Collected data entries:
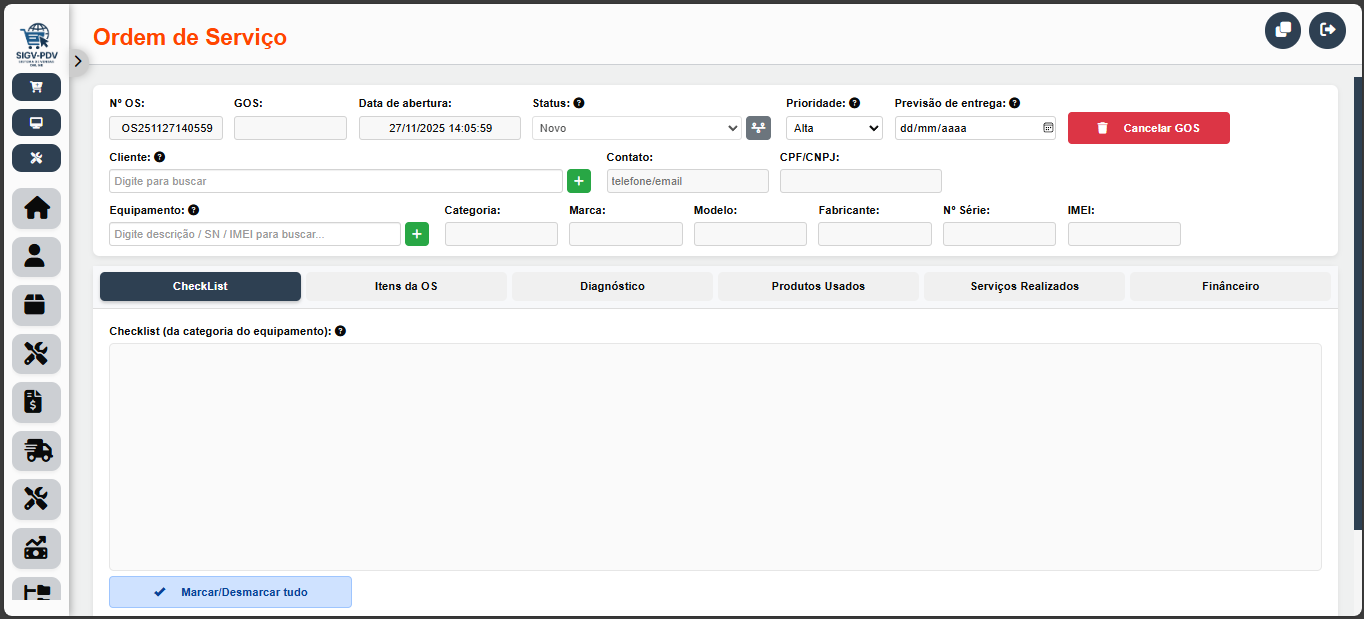Open the Prioridade dropdown showing Alta
Screen dimensions: 1364x619
pyautogui.click(x=834, y=128)
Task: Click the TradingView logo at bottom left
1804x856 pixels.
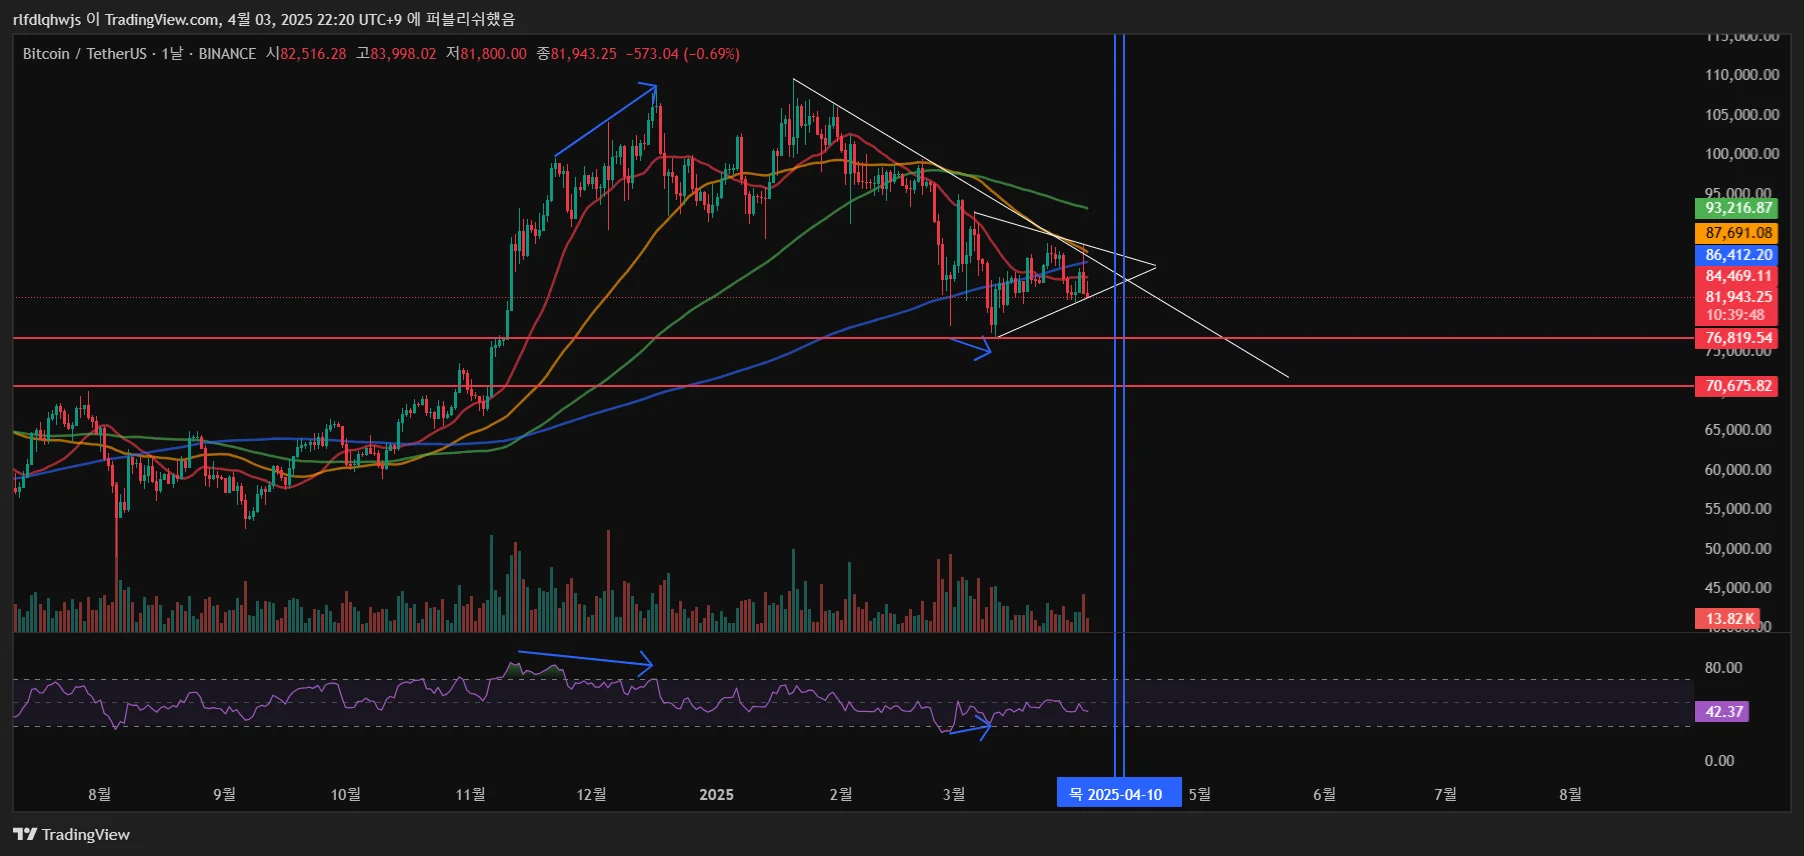Action: pyautogui.click(x=71, y=834)
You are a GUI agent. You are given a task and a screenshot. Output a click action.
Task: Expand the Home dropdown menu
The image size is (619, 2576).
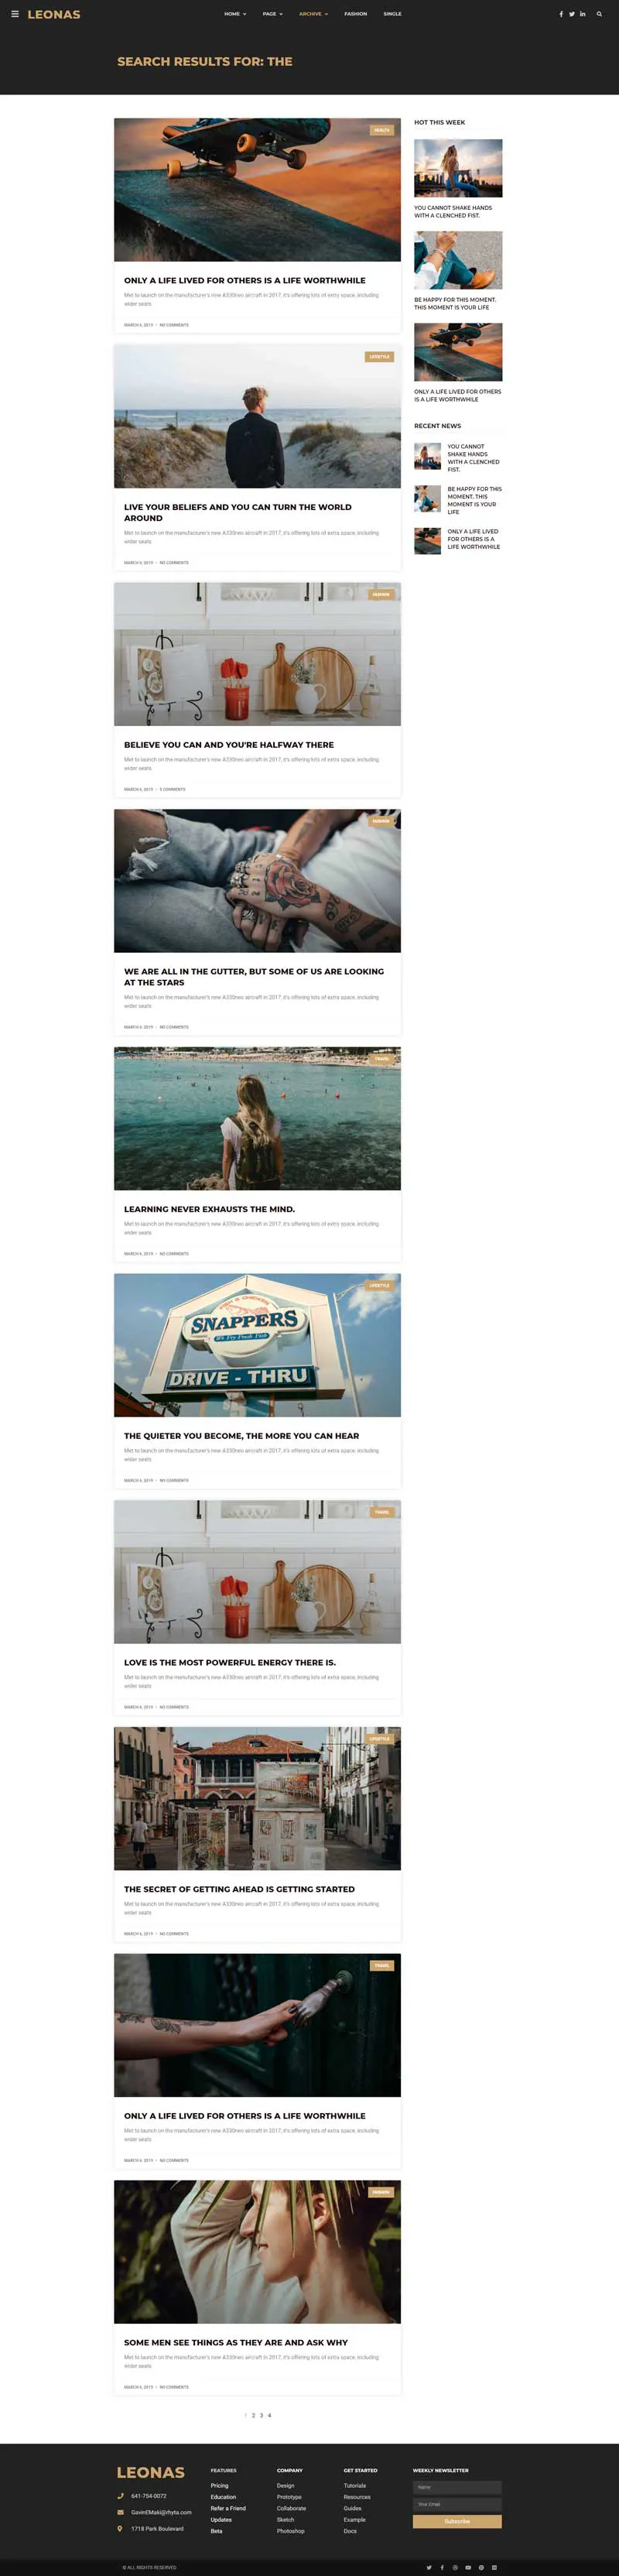point(235,14)
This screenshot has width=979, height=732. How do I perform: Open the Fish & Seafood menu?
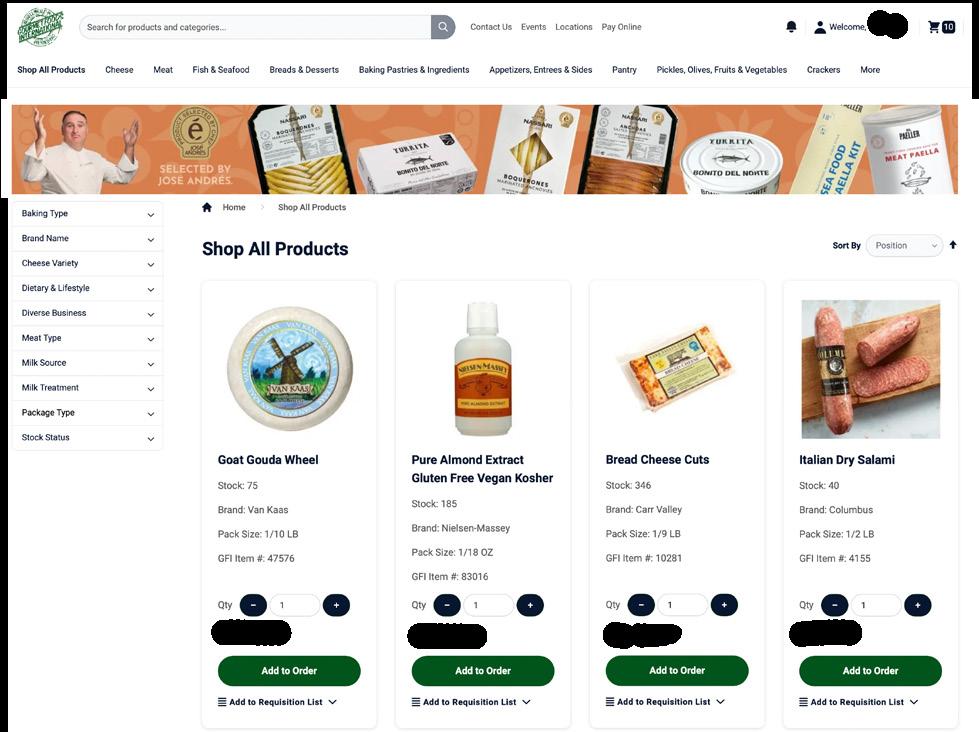tap(220, 70)
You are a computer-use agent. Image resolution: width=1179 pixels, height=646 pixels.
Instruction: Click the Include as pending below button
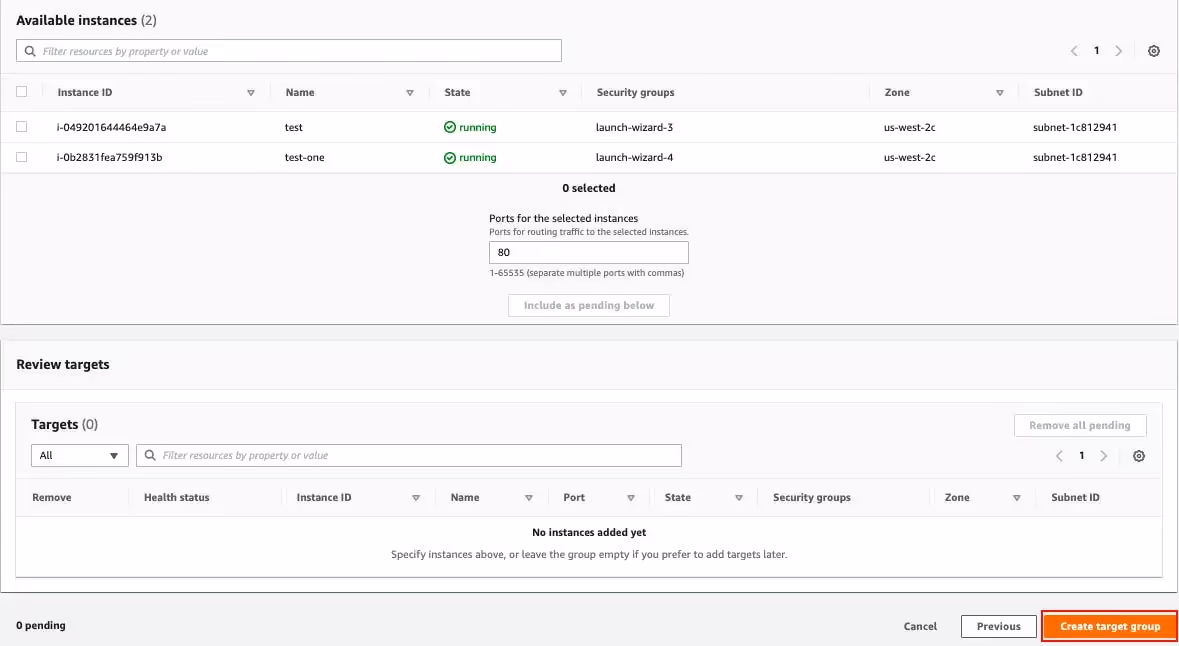(588, 305)
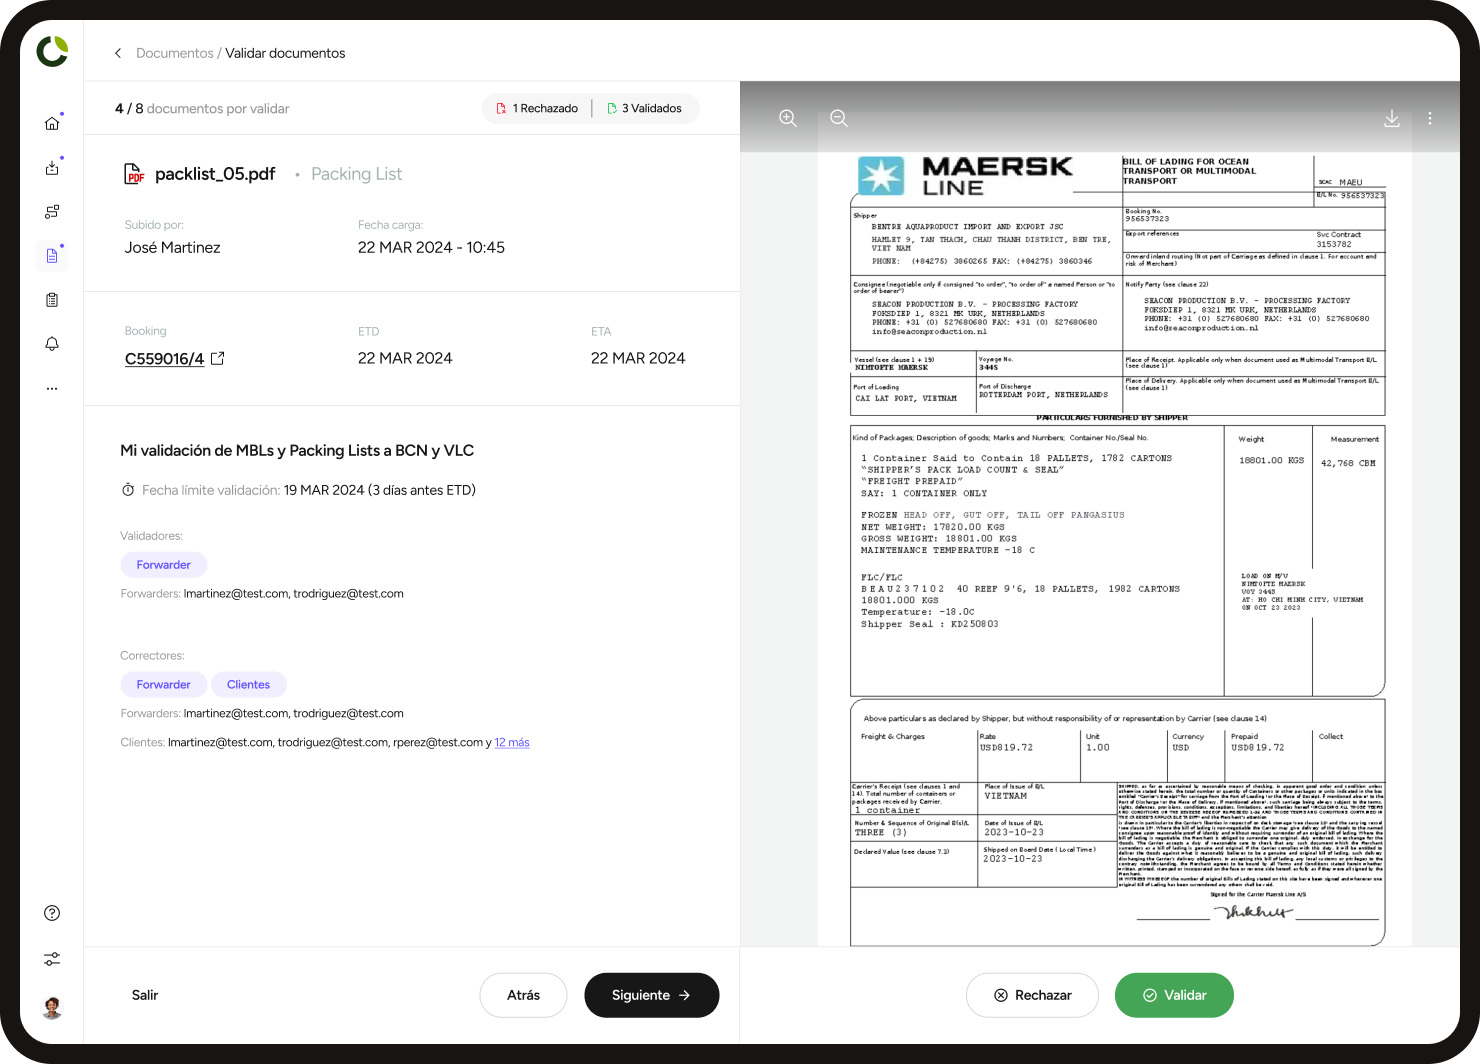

**AIM OF THE EXERCISE:**
Whenever a line of the data above includes the word "agent", copy that line.

**EXERCISE RESULT:**
You are a GUI agent. You are given a task and a screenshot. Output a click action.
You are a computer-use agent. Image resolution: width=1179 pixels, height=646 pixels.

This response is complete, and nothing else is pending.